The PowerBroker product line was sold non-exclusively to Raxco and Symark Software (now known as BeyondTrust
- Raxco launched Axent Technologies, as "a division exclusively committed to providing cross-platform, client/server security solutions", and the product was renamed UNIX Privilege Manager (UPM). Axent was subsequently sold to Symantec Corporation, who later spun off UPM and other products as PassGo Technologies, now part of Quest Software.
- BeyondTrust continues to sell the product under the Privilege Management for Unix and Linux name.
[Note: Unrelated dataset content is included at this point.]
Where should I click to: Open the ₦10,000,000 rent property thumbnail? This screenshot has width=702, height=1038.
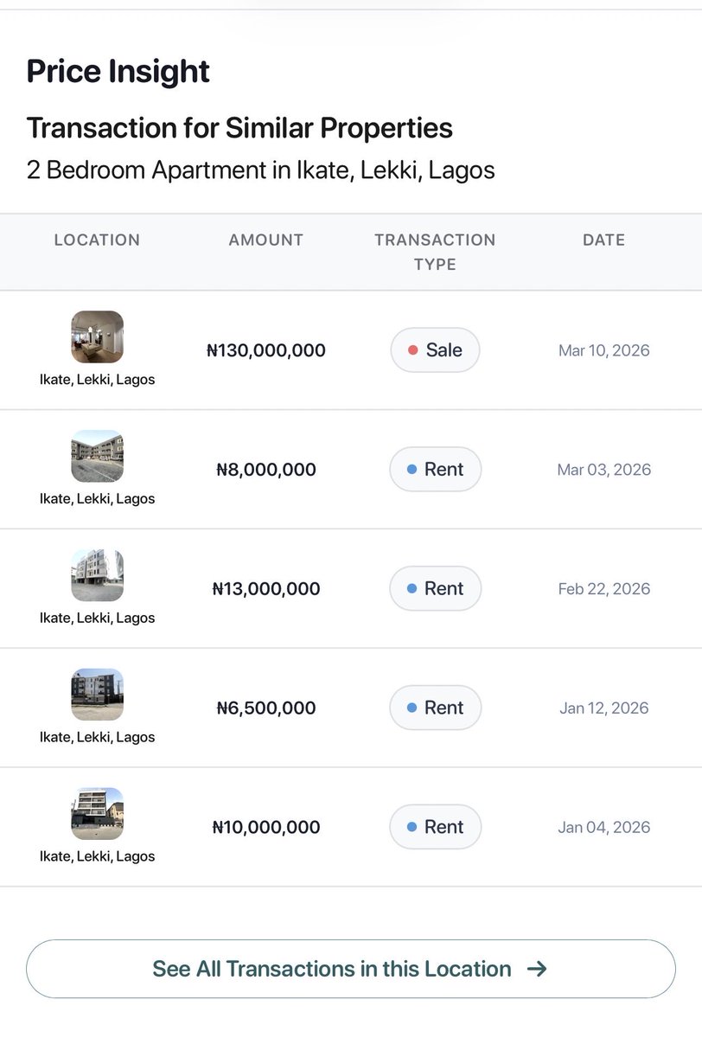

===CipherLink, PowerTelnet, and PowerFTP===
In 1995, the company began to develop network encryption technologies, again in response to a growing number of similar requests from its customers. Early products in this sphere included PowerTelnet which is comparable to today's ssh, and PowerFTP, which provided encrypted file transfer. In February 1996, Freedman realized that this technology could be generalized, resulting in a general-purpose network encryption solution that would encrypt the traffic of any application, without requiring much, if any, modification to that application. Chmilar, Huxley, and Lowe worked hard to prepare a demonstrable version of this new CipherLink product in time for the Networld+Interop trade show in April, 1996. The product was well received, and became a finalist for the Best Product of Show award at the trade show that year.

===Growth===
In early 1995, Paul Scripko joined the company as its first VP of Sales. He and Freedman had met at Unison Tymlabs, where he had assumed responsibility for sales of FSA's Load Balancer product line after its acquisition in 1994. Scripko professionalized FSA's sales machine, and the company immediately began to derive higher revenues from larger customers. Also around this time, Benjamin Freedman (brother of Dan Freedman) began to work part-time as the company's VP of Marketing. Gary Neill was brought on board by Dan Freedman as a management consultant in the Fall of 1995, and remained with the company until its acquisition by McAfee in 1996.

===Acquisition by McAfee Associates===
In August, 1996, FSA was acquired by antivirus maker McAfee Associates, which wanted to expand its products from antivirus into the more general security area. The FSA team developed 12 new product lines for McAfee in the following 12 months, including NetCrypto, PCCrypto, WebScan, McAfee Personal Firewall, and a number of other products only some of which were successful. With little interest in UNIX software at that time, McAfee sold the PowerBroker product line to Symark Software (now known as BeyondTrust) in a non-exclusive deal. Ironically, McAfee also sold rights to PowerBroker to Raxco, which was later acquired by arch-rival Symantec. McAfee continued its security expansion with the acquisition of Trusted Information Systems and PGP.

Many of the personnel involved with FSA later joined another of Freedman's high-technology startup company, Jasomi Networks.

===Investment===
FSA Corporation was funded without the assistance of venture capital or angel investors. Instead, the company funded itself with customer revenues. The company also benefitted from the IRAP (Industrial Research Assistance Program) program operated by the Government of Canada, and a high-technology tax credit known as SRED available to Canadian companies.